1. Sarah Palin needs four years of Vice-Presidential experience before I can be truly happy voting for her for President.
2. Barack Obama...God help us all.
Here is Will on McCain. Money quotes:
In any case, McCain's smear -- that Cox "betrayed the public's trust" -- is a harbinger of a McCain presidency. For McCain, politics is always operatic, pitting people who agree with him against those who are "corrupt" or "betray the public's trust," two categories that seem to be exhaustive -- there are no other people.I would argue that you can explain McCain's entire history in the Senate by postulating a single motive: the motive of assuring himself that he is morally superior to all his fellow Republicans, while always histrionically covering his eyes to the possibility that his disagreements with them arise not from his moral superiority, but from his intellectual inferiority. Being well aware of the fallacy of the affirmation of the consequent, I do not allege that his entire political career has in fact been driven by the desire to assure himself of moral superiority. I merely affirm that such a motive would explain pretty much everything the man has ever done since entering politics -- including (since this is the most Democratic of motivations) his flirtation with switching parties to the party whose entire raison d'ĂȘtre is assuring its members that by voting appropriately they prove their moral superiority to all Republicans. That's our boy John: the least repulsive Democrat running.
But here's my very favorite part, simply because Will has found the perfect wording, wording that absolutely captures what has always seemed to this cynic to be the essence of John McCain the politician (however much I admire and appreciate John McCain the military hero):
It is arguable that, because of his inexperience, Obama is not ready for the presidency. It is arguable that McCain, because of his boiling moralism and bottomless reservoir of certitudes, is not suited to the presidency. Unreadiness can be corrected, although perhaps at great cost, by experience. Can a dismaying temperament be fixed?How perfect is the bit about McCain's "bottomless reservoir of certitudes"? As Ambroce Bierce once said, "For every man, there is a tag that will stick to him like a second skin. His enemies have only to find it." "Boiling moralism and bottomless reservoir of certitudes" probably isn't quite there. But it's getting close.
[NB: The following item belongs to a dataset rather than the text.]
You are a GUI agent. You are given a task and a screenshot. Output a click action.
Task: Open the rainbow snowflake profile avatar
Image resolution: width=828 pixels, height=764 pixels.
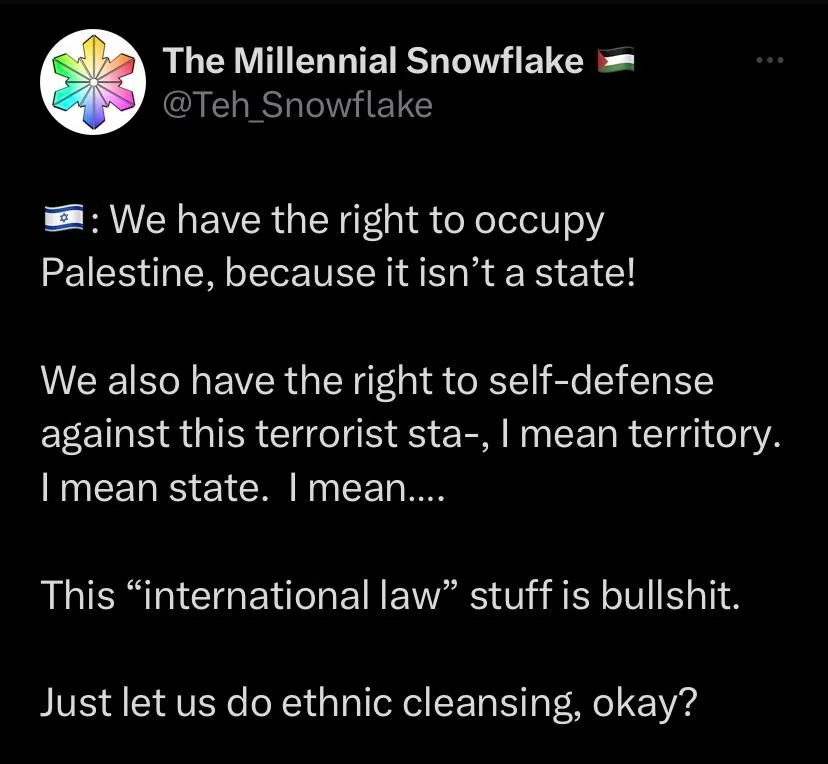(93, 82)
The only problem with Will's analysis in that last paragraph, is that the alternative before the American people is not one that pits a grotesquely inexperienced and ill-prepared but temperamentally sound candidate against a candidate who is crippled by boiling moralism, a bottomless reservoir of certitudes, and utter contempt for the morals and character of any person who presumes to disagree with him. No, alas, the American people must choose between two candidates whose wellsprings of repulsive self-righteousness are to all appearances bottomless, two candidates overflowing with boiling moralism, two candidates absolutely convinced that there are only two kinds of people in the world: those who agree with them, and those who are evil (and furthermore that every public crisis is, of necessity, a result of evil people acting from malicious intentions, never the result of incompetent persons acting from disastrously ill-advised good intentions). The differences lie in the fact that one boilingly moralistic candidate does at least appear to attempt to live by the ethics he would propose for others, while the second preaches political moralism while practicing political prostitution; that one boilingly moralistic candidate has a sense of morality that is at least grounded in something resembling the natural moral law, while the other works from a sense of morality that resembles true morality about as much as Janet Reno resembles a supermodel; that one boiling moralist has been tested in the crucible of torture and proved to have a core of steel in times of crisis, while the other crumples into an incoherent "My Pet Goat"-style fetal ball of helplessness and confusion whenever he hits a rough spot in his Presidential campaign and it takes days for his teleprompter-armed advisors to prop him back up into a simulacrum of a leader...oh, and also, one boilingly moralistic candidate at least has a reasonable degree of preparation for the job, while the other is patently inexperienced and unprepared for the position's inherent burden of responsibility.
Other than that, there's nothing particularly invidious or irresponsible about Will's final compare-and-contrast paragraph.